Alınan ödülle infaz kurumlarına yönelik olumsuz önyargıların giderilmeye başladığını gördüklerini, bu konuda memnuniyet verici tepkiler aldıklarını belirten Çapacı, "Bu ödül bizim hızımızı kesmeyecek. Personelimizle gurur duyuyorum. Şimdi çalıştığımız iki proje daha var. Personelin çalışma şartlarının iyileştirilmesi ve lösemili çocuklara yardım konularında iki projeyle yola devam ediyoruz" diye konuştu.
 
Kalder İzmir Şubesi Genel Sekreteri Kenan Keskinoğlu ise bazı kurumların kalite ödüllerine kamu kurumu oldukları için katılmaktan kaçındığına işaret ederek, "Onlara en büyük örnek infaz kurumudur. İşte size kamu kurumu. Hem de kamunun en kamusu. 'Kamu kurumları çok bir şey yapma imkanına sahip değil' diyorlar, 'bütçemiz yok' diyorlar. Bunlar sponsorluklarla da yapılabiliyor.
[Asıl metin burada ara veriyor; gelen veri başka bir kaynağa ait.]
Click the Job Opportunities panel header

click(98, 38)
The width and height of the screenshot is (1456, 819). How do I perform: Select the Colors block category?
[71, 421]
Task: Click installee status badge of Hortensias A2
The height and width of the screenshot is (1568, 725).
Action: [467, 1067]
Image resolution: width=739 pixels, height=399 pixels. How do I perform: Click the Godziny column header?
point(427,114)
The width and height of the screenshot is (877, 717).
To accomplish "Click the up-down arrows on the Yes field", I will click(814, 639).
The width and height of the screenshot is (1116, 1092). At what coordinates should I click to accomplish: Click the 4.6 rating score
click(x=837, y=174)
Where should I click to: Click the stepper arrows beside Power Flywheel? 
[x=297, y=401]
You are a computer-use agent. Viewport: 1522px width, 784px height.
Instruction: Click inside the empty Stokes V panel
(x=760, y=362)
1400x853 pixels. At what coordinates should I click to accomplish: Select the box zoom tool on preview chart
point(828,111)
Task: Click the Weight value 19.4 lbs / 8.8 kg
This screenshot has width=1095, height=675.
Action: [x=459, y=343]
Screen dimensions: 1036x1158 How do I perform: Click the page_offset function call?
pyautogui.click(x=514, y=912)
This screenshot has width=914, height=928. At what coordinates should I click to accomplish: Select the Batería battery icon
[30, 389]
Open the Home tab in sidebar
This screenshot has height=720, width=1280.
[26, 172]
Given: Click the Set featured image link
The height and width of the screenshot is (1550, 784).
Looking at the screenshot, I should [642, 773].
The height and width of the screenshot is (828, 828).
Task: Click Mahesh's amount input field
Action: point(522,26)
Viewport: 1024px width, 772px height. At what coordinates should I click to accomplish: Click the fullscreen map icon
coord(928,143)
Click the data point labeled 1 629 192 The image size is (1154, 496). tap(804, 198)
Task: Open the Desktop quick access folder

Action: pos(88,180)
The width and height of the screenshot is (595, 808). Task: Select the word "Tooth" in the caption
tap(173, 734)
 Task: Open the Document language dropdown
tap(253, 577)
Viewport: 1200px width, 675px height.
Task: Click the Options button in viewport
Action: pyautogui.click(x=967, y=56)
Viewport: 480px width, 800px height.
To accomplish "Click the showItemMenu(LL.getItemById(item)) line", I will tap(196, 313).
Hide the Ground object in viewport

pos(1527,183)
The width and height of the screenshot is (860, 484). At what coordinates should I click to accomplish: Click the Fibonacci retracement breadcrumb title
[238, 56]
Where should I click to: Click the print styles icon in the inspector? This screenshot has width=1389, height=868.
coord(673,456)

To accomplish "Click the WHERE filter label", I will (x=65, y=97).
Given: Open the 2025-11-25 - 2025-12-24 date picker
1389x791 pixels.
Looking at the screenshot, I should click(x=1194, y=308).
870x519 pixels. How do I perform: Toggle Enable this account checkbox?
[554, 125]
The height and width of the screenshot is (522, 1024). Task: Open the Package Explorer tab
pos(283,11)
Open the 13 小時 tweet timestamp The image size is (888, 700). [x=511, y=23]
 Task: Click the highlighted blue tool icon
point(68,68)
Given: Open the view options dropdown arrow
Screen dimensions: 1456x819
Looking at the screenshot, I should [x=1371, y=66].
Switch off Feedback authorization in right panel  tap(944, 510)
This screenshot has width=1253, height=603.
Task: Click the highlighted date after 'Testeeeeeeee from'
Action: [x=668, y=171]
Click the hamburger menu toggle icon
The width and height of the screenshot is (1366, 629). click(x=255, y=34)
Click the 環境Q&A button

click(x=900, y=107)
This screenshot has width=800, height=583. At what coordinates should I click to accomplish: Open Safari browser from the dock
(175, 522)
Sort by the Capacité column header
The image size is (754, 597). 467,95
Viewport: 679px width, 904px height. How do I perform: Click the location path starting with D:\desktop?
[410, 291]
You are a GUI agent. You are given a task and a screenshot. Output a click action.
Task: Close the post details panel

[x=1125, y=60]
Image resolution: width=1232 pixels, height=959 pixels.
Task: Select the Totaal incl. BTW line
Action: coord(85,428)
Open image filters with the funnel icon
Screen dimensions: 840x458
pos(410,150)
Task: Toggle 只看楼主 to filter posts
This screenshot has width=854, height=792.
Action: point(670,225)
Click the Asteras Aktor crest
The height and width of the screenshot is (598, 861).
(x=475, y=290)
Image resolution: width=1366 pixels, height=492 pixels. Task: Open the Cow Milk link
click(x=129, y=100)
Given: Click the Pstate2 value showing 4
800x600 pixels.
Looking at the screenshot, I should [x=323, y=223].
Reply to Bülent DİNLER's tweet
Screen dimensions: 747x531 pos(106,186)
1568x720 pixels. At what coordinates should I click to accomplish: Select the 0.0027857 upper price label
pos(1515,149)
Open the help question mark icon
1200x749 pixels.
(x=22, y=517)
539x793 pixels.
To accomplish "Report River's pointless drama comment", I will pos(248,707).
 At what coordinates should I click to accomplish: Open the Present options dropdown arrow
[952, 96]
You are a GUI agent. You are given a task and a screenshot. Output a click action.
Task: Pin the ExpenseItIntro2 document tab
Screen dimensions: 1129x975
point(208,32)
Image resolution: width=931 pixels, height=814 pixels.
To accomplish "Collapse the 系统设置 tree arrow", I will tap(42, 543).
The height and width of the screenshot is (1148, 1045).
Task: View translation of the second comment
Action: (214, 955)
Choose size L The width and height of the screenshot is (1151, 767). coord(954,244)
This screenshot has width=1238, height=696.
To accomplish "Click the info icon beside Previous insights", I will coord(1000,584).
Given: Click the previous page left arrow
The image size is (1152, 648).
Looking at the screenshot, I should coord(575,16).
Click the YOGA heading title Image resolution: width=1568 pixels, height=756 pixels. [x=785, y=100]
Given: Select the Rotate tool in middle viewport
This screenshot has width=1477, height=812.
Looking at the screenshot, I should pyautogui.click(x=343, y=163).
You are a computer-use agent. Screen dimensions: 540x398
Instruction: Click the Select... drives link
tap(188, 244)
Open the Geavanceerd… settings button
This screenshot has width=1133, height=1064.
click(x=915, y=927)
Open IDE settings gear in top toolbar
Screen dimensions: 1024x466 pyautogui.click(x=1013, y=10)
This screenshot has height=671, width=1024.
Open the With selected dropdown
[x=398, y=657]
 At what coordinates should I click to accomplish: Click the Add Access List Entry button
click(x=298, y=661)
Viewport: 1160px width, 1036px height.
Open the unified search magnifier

Üstelik birçok kamu kurumunun büyük bütçeleri var. Özel sektör, finans odaklı olarak karlılık maliyetlerinin düşürülmesi için bunları yapmak zorunda ama kamu sektöründe fark yaratır" dedi.
 
Konferansta önceki yıllarda ödül alan Erbakır, Hugo Boss ve Rexam Paketleme şirketlerinin yetkilileri de ödül süreçlerini anlattı.